Post Page Advertisement [Top]

E-Money and How It Can Influence the World Finance Market?

 

Introduction

In our day, we see more than one hundred billion dollars being deposited into our bank accounts every year. A recent survey was conducted in Britain by the UK’s financial affairs committee (FCA) which found that only 25% of the participants in its own industry would be totally satisfied with the banking system of today, while 55% wanted a change. However, despite all this, the central banks of many countries that have been using for centuries are not happy with their current models of providing services. This has resulted in financial institutions across the whole world now seeking ways to better meet the needs of customers who want to use them. One such way is through Electronic Money Transfer (EMT).

The EMT can provide solutions to address issues like environmental awareness, financial inclusion, consumer rights, poor education opportunities, and poverty reduction. With people living longer and working more, they demand a faster, more convenient, efficient service. People require money for anything from buying clothes to education expenses, so the modern financial institution should give everyone the opportunity to earn enough to live comfortably and sustain their lives. That’s why the first step towards creating an affordable and sustainable monetary framework is to introduce electronic money transfer.

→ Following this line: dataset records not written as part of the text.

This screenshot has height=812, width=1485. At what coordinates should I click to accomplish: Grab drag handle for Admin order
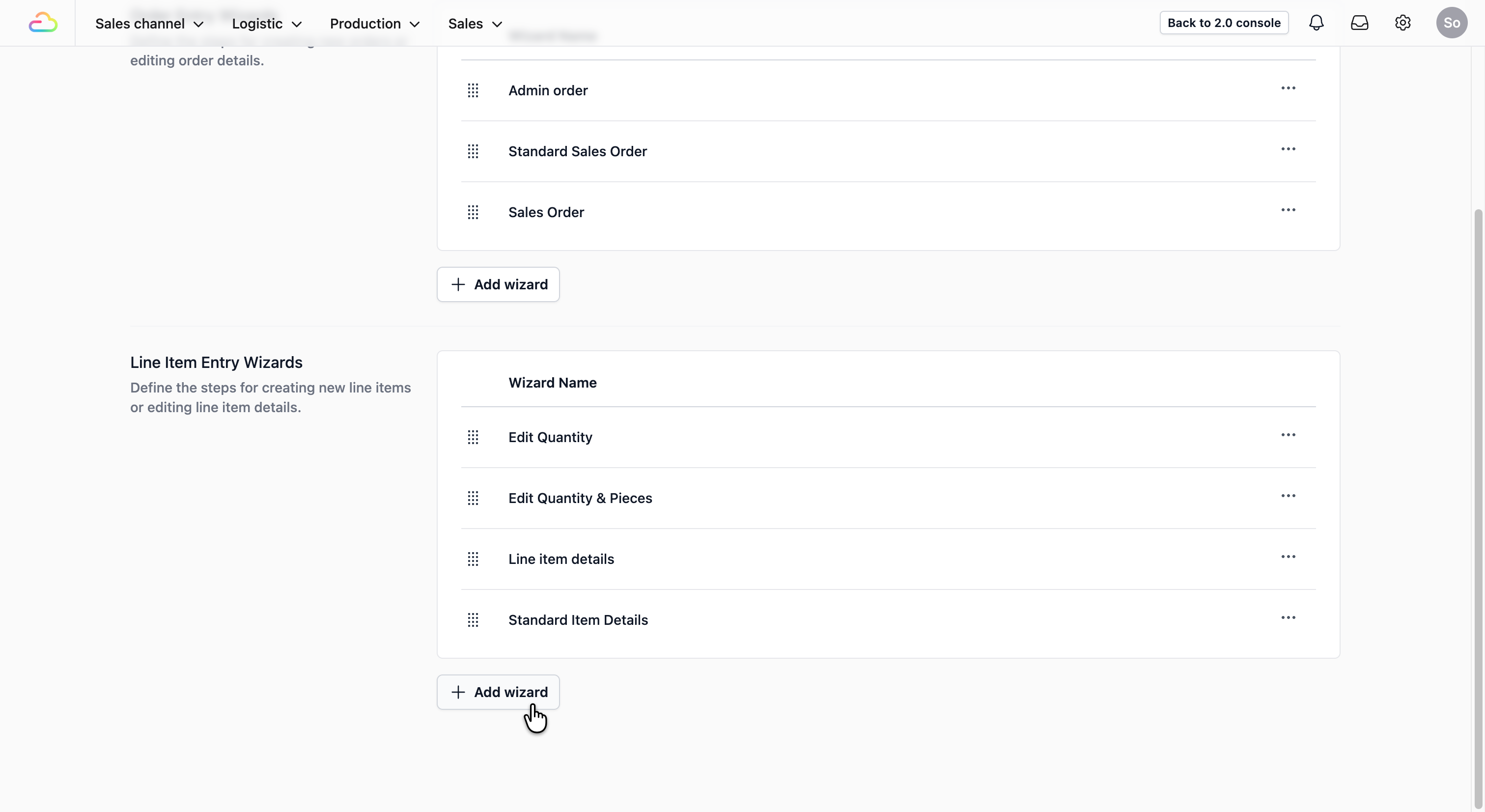click(473, 90)

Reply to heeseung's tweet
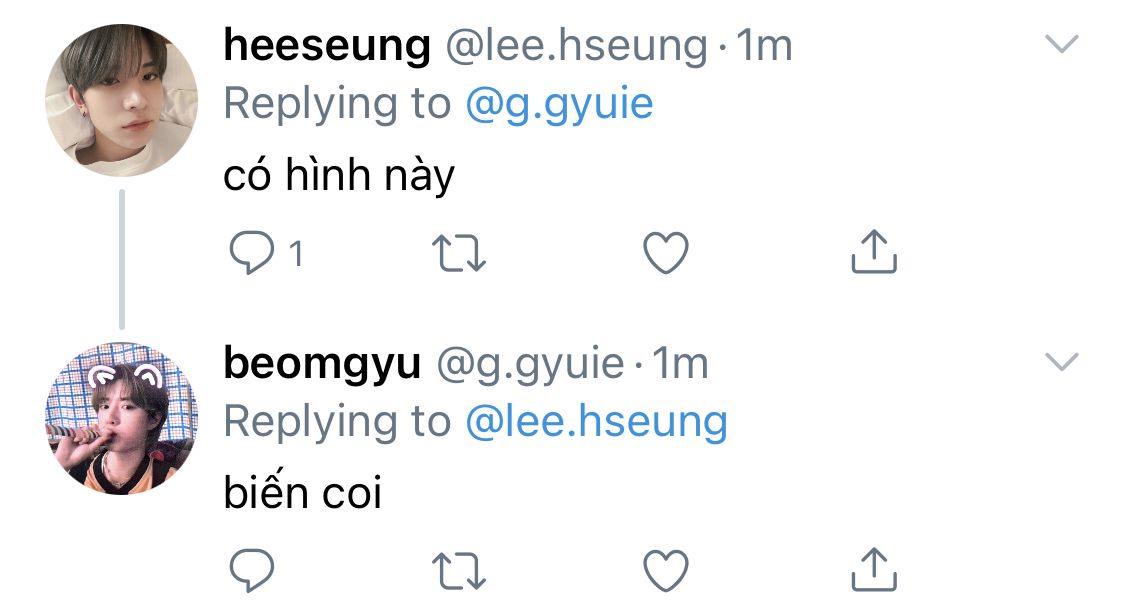pos(252,254)

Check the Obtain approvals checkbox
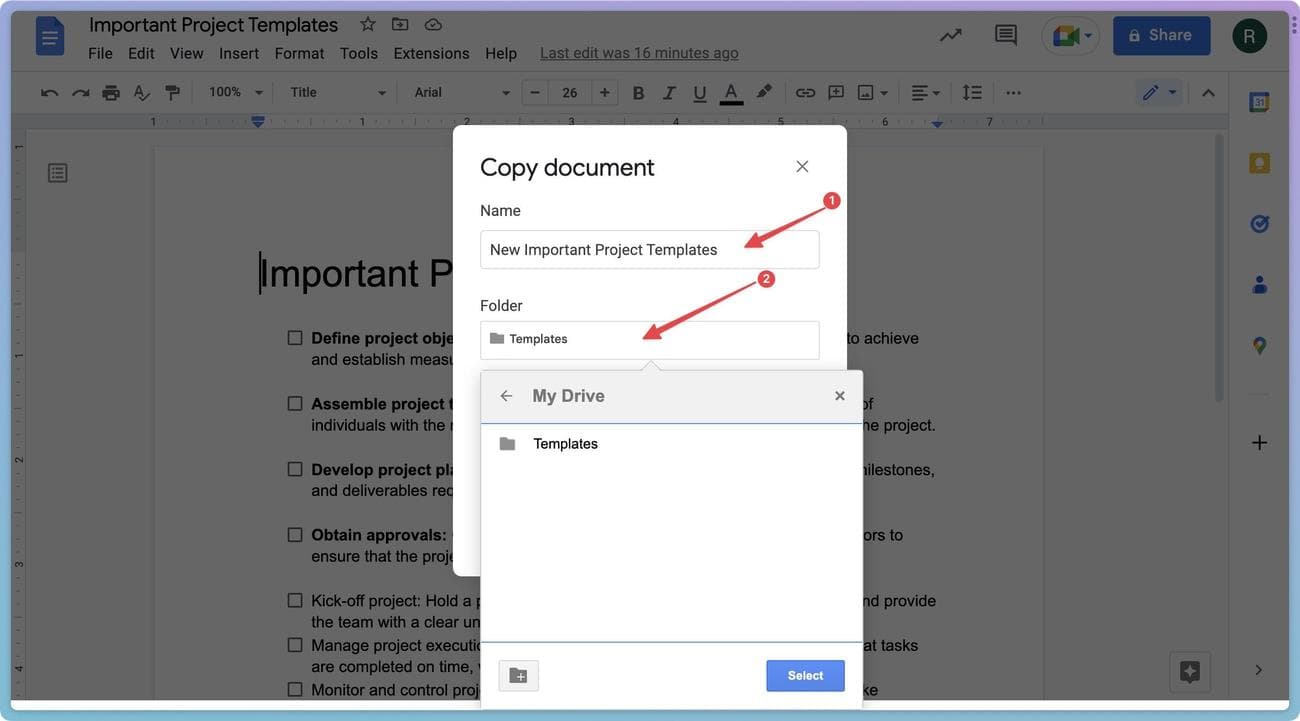[295, 535]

E-Money and Its Challenges

As said earlier in this paper the need for e-money is growing as people continue to work beyond the physical boundaries of the office and take part in activities such as sports, online entertainment, and even gaming activities such as poker. In order to ensure easy access to digital funds for people who need it most, there are new technologies on the horizon that promise to solve some of these problems in the financial sector. According to analysts who are focused on the topic, EMT should be able to compete with traditional banking platforms but there are still a number of challenges we face in this regard.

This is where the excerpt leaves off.